中村一樹が笑う。「まさか葉とこんな事になるなんてな(笑)」

「俺だって」と目線をずらして照れ笑いをする。長峰葉。


 二人は同じ大学のテニスサークルにて一緒だった。本気で大会などを目指すようなサークルではないが、決して呑みサーのような軽いノリでは無かった。当時はお互いに同期としては仲良くしていたし、一夜を共に過ごす前までは、社会人になっても休日を合わせては、仲良くなった同期らと出かけたりしていた。もちろん宅呑みで酔いつぶれて葉の家に泊まる事もあったが、一樹だけが泊まった訳でもないので、お互い30歳を向かえそれなりに恋をしていた。その日も、サークル同期の女子の結婚式の帰りに二次会と言うことで、葉と一緒に宅呑みをしていた。唯一いつもと違うのは、日頃は複数名いる参加者が、一樹と葉の2人きりという所だろう。
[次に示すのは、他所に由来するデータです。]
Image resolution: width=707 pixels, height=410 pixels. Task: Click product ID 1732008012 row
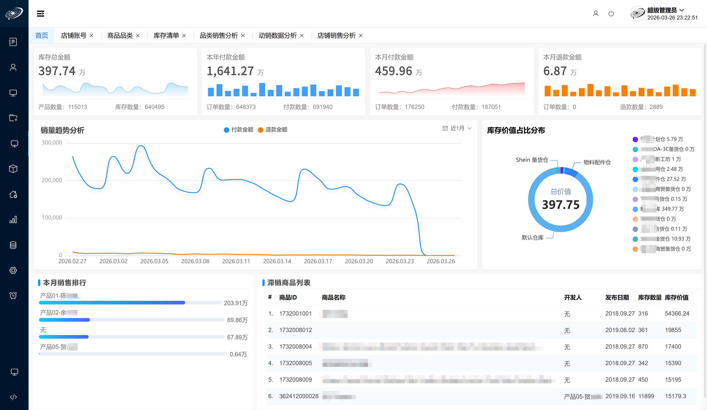click(x=295, y=330)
 大学時代からの一樹の癖であるが、食べる時や笑う時に歯並びにコンプレックスがある為、口元を手で隠すことがある。中学生ごろから犬歯の横の隙間や、八重歯が気になるようになった。コンプレックスなら歯科矯正をすればいいのだが、そこにお金をかけるほどのコンプクレックスではない。でも一度思春期に好きな女子に「中村君の八重歯可愛いよね」と言われてしまうと気になって自然と手で隠す癖が付いた。言動などが中性的という訳ではない。男子の中では悪目立ちしているのは自覚している。

 学生時代、一樹の見せたふとした時の一面に、中高男子校出身の葉は少し驚いた。男子校にも中性的な意味で目立つ子は実際居たし、自分の様に実家から通学している学生ではあまり聞かなかったが学生寮に住んでいる寮生同士ではBLのような事が実際にあったといううわさ話聞いている。そして何よりも違和感なのは、一樹はイケメンではない。人の容姿をとやかく言うのは間違っているのはわかっているが、なんで自分がドッキとしてしまったのかは未だに分からない、そして気が付くように詮索しないと決めた。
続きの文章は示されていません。